Dried plant seeds can remain dormant for a long time, up to a thousand years, before they begin to germinate when placed in water. This “dormancy” protects the embryo inside the plant from environmental hazards until conditions become favorable for growth and survival. However, the mechanism by which the seed recognizes water and activates cellular activity has so far remained a mystery.
A new study, conducted jointly by Yanniv Dorone and Sue Rhee of Carnegie University and Stephen Boynes and Aaron Hitler of Stanford University, allowed scientists to identify a protein that plays a crucial role in this process. It stops germination if the soil is not sufficiently saturated with water, and restarts it when conditions become favorable.
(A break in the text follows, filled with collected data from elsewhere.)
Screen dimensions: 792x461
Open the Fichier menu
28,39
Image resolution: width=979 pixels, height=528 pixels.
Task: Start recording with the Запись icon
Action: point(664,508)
The scientists’ work is important for understanding plant ecology under conditions of global warming and for the possibility of creating drought-resistant crops that can survive climate change and prevent global hunger. The scientists’ work was published in Cell.
For their work, the scientists used molecular, physiological and ecological research methods to identify a previously unknown protein, which they named FLOE1. When a dormant seed senses moisture, FLOE1 is almost instantly activated in cells to determine whether conditions are right for the seed to start growing. Because FLOE1 aggregation is temporary and reversible, it can act as a signal to start or stop germination, stopping the process if water availability is less than optimal, or allowing it to continue if there is enough moisture in the environment for successful growth.
The authors say their discovery could lay the groundwork for engineered crops capable of harnessing FLOE1’s abilities to withstand the deleterious effects of climate change. This would play a meaningful role in the fight against world hunger.